• [YOUR OBJECTIVE]
Copy everything from the line containing "This screenshot has width=1092, height=614." down to the line containing "center [862, 584].", changing "Describe the element" to "Identify the element" and keeping everything else the same.

(Rows from a dataset)

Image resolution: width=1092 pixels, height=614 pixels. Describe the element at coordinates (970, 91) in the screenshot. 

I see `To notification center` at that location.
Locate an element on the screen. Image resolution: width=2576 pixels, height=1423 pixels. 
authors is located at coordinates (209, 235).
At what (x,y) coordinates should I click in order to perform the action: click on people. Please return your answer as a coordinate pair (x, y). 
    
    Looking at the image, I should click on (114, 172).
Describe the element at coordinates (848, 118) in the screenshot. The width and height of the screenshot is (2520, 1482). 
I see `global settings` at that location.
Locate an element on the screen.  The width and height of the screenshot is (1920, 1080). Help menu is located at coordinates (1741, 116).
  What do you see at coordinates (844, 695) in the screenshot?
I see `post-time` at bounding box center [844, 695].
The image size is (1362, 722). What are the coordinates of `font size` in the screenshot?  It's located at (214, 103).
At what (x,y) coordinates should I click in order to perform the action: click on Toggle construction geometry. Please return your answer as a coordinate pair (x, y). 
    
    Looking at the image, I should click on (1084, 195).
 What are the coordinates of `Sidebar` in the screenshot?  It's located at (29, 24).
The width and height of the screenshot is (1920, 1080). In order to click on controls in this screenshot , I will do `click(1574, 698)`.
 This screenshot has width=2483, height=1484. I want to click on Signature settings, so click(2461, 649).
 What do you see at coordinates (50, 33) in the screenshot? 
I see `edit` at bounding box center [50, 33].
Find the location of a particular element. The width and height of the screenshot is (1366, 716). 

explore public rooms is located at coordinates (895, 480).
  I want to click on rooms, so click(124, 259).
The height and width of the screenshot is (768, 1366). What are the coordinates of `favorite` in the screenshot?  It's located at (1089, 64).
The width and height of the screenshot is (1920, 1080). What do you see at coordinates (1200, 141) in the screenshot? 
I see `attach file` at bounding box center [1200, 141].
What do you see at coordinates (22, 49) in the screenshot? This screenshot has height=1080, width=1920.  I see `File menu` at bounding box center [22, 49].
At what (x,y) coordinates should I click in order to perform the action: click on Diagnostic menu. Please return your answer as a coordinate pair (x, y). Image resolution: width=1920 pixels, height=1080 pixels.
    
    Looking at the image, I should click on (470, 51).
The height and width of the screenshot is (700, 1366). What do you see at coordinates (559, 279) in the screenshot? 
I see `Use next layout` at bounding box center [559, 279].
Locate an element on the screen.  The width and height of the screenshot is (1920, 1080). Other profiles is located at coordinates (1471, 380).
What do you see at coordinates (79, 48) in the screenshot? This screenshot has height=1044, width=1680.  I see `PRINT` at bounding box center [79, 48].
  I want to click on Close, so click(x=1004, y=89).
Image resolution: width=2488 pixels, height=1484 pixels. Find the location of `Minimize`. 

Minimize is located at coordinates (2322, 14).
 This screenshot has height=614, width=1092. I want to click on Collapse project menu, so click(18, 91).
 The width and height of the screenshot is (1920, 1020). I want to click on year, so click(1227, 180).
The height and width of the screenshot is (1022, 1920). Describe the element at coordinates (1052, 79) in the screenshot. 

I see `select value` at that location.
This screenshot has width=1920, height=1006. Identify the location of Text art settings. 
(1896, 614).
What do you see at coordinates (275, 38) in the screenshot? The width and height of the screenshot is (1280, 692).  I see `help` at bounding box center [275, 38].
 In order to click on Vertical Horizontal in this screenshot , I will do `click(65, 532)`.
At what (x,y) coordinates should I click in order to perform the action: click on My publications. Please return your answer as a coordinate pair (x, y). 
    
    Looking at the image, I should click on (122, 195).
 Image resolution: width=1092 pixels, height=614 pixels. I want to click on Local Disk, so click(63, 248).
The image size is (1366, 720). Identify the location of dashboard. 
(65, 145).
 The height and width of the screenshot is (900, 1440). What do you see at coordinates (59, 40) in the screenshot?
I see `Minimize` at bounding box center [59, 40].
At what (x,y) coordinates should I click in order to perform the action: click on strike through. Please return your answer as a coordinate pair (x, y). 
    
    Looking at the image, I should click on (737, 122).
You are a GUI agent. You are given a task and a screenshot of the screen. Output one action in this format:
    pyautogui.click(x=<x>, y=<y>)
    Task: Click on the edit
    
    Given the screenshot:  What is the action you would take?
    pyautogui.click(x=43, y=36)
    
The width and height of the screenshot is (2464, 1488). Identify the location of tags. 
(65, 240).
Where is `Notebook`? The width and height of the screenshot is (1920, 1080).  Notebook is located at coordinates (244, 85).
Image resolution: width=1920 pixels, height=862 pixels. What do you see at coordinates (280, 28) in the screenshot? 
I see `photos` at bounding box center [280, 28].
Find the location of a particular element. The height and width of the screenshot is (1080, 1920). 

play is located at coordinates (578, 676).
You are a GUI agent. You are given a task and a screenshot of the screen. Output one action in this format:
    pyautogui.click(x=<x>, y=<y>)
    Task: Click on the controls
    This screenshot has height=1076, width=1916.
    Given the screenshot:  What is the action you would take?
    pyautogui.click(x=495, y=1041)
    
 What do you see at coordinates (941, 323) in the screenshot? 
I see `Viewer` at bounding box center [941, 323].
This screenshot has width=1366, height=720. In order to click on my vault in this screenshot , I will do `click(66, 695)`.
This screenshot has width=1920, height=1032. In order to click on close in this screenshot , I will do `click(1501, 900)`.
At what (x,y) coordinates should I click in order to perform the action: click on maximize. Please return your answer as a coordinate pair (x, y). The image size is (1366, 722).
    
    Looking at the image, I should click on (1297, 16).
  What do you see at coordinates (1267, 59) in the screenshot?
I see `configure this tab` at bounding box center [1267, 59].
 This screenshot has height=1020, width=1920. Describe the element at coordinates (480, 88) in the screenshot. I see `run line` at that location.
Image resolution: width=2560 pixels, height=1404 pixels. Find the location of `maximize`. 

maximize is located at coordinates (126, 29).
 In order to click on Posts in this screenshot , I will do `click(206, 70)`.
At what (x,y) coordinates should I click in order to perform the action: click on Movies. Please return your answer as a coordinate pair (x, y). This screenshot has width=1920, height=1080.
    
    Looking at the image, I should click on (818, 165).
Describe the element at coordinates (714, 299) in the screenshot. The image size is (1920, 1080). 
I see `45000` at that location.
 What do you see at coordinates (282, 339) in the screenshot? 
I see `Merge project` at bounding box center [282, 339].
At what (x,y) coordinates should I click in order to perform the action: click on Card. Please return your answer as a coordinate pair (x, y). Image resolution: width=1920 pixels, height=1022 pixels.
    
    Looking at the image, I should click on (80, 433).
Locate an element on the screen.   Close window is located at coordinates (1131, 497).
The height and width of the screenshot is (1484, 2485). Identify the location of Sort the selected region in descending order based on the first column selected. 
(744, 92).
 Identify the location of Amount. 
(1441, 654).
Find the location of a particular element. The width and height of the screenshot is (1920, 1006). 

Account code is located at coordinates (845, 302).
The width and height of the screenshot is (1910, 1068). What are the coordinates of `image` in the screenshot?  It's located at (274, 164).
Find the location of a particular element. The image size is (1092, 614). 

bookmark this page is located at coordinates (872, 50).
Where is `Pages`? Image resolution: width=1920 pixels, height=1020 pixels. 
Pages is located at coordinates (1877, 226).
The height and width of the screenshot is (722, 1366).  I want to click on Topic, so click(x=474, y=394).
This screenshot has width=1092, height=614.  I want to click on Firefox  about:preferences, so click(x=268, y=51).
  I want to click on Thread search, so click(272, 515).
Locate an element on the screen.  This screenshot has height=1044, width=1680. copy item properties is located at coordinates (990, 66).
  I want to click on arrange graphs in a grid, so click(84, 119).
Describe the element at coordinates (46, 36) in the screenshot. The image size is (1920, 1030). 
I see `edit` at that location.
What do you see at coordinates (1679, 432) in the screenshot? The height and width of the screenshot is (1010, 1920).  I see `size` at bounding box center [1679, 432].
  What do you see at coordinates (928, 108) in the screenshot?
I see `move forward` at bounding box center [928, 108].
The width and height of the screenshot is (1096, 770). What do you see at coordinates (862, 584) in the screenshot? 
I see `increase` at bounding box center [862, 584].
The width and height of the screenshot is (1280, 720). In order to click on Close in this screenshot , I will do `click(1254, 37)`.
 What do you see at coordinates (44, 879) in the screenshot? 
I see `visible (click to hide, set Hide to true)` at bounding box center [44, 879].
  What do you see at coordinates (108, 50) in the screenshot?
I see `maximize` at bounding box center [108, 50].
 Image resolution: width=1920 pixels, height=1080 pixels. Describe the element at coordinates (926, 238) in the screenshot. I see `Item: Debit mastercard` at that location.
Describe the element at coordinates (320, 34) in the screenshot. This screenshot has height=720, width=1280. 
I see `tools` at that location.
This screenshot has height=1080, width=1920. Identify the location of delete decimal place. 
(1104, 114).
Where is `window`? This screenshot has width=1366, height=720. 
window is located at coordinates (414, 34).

• [TASK RESULT]
This screenshot has width=1092, height=614.  I want to click on Firefox  about:preferences, so click(x=268, y=51).
  I want to click on Thread search, so click(272, 515).
Locate an element on the screen.  This screenshot has height=1044, width=1680. copy item properties is located at coordinates (990, 66).
  I want to click on arrange graphs in a grid, so click(84, 119).
Identify the element at coordinates (46, 36) in the screenshot. The image size is (1920, 1030). 
I see `edit` at that location.
What do you see at coordinates (1679, 432) in the screenshot? The height and width of the screenshot is (1010, 1920).  I see `size` at bounding box center [1679, 432].
  What do you see at coordinates (928, 108) in the screenshot?
I see `move forward` at bounding box center [928, 108].
The width and height of the screenshot is (1096, 770). What do you see at coordinates (862, 584) in the screenshot? 
I see `increase` at bounding box center [862, 584].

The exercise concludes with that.